With the successful and growing use of digital twin approaches in established industries such as power, propulsion, and aerospace combined with a rapidly developing biomedical ecosystem of computing, modeling, and expanding data has opened the door to develop the role of digital twins in biomedical applications. The workshop will bring together leaders in the use of digital twins and biomedical applications to provide key insights into launching digital twin efforts, factors influencing the present environment, challenges and opportunities expected along the way, and broader questions shaping the future for digital twins in biomedical applications.
Richard Arthur, Senior Principal Engineer/Senior Director - Computational Methods Research & Digital Engineer, GE Research
Leili Shahriyari, PhD, Assistant Professor, Department of Mathematics & Statistics, University of Massachusetts Amherst
Ilya Shmulevich, PhD, Professor, Institute for Systems Biology
Anil Srivastava, President, Open Health Systems Laboratory (OHSL)
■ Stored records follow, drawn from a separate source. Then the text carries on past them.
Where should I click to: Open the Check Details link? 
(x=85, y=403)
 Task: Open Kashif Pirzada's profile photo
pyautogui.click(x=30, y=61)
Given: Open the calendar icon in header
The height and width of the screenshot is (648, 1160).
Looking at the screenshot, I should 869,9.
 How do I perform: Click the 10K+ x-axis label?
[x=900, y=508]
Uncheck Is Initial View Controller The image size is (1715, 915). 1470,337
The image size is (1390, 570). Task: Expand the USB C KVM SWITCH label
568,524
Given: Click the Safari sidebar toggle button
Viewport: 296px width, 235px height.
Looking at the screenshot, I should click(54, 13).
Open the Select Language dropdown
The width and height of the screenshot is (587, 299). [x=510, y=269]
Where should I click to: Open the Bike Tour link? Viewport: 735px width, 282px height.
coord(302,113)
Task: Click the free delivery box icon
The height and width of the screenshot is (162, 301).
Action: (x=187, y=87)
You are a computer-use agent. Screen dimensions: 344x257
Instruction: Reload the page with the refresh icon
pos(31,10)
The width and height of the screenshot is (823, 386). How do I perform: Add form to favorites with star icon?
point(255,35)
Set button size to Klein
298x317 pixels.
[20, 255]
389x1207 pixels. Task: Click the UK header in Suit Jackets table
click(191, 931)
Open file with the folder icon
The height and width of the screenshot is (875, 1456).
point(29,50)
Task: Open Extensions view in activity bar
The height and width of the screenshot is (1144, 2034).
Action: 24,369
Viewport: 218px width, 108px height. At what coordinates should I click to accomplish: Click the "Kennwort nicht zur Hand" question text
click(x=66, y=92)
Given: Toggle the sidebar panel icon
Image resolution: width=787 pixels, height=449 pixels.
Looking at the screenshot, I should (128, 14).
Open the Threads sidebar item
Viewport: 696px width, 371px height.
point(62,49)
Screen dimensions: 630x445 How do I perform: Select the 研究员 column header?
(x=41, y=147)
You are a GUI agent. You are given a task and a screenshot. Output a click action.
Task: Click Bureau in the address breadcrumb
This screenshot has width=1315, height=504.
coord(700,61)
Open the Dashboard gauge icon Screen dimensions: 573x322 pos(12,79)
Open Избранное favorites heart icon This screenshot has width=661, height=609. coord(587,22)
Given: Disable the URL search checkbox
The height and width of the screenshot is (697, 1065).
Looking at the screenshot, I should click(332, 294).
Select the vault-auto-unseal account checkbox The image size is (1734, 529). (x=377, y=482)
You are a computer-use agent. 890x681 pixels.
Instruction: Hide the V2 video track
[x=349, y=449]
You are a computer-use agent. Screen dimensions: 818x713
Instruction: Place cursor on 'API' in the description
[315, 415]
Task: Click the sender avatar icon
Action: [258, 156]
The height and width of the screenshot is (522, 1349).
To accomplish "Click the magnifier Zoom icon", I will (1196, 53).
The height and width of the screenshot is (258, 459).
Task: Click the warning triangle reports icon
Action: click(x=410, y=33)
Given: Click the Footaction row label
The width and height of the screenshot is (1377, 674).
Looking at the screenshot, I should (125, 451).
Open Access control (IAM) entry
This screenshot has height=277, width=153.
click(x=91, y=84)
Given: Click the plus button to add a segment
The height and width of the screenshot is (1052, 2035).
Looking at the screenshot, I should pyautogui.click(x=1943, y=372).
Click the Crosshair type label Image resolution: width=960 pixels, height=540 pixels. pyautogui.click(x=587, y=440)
Eric Stahlberg, PhD, Director, Cancer Data Science Initiatives, Frederick National Laboratory for Cancer Research
Andrea Townsend-Nicholson, PhD, Professor of Biochemistry and Molecular Biology, Division of Biosciences, University College London
Thomas Yankeelov, PhD, Professor, Director of Center for Computational Oncology, The University of Texas at Austin
INSTRUCTOR BIOGRAPHIES:
Richard Arthur, Senior Principal Engineer/Senior Director - Computational Methods Research & Digital Engineer, GE Research
Rick Arthur is Senior Principal Engineer for GE Research Digital Technologies, focusing on Advanced Computational Methods Research and its application to Digital Engineering. This involves pathfinding of novel computing hardware and software architectures and connecting these with industrial application opportunities. Rick represents GE on several government and professional community advisory councils. Rick has over 30 years' experience with GE, supporting products and services that spanned diverse industrial sectors such as healthcare, air and rail transportation, media, finance, defense and energy. Rick established the Advanced Computing Laboratory to build expertise and facilitate adoption of emerging hardware and software capabilities critical to GE competitive advantage in materials, manufacturing, eCommerce, controls and automation, security, information services, turbomachinery, medical diagnostics, and life sciences. Beyond GE, he has worked with DARPA, NBC-Universal, Lockheed-Martin and the Department of Energy’s National Labs. Rick received a B.S. in Computer Engineering from Clarkson University, an M. Eng. in Computer Systems Engineering from Rensselaer Polytechnic Institute (RPI) and an M.B.A. at the University at Albany. He is a co-chair of the U.S. Council on Competitiveness Advanced Computing Roundtable, technical member of the Exascale Computing Project Industry Council, and has advised on working groups for the National Science Foundation, Office of Science & Technology Policy, universities creating programs in computational methods and companies leading the state of the art in software and computing hardware. He previously served on the Science & Engineering Technical Advisory Council for the Blue Waters supercomputer at the National Center for Supercomputing Applications. Rick co-chairs the AIAA Digital Engineering Integration Committee’s Digital Systems Model working group. He is a Senior Member of the Association for Computing Machinery.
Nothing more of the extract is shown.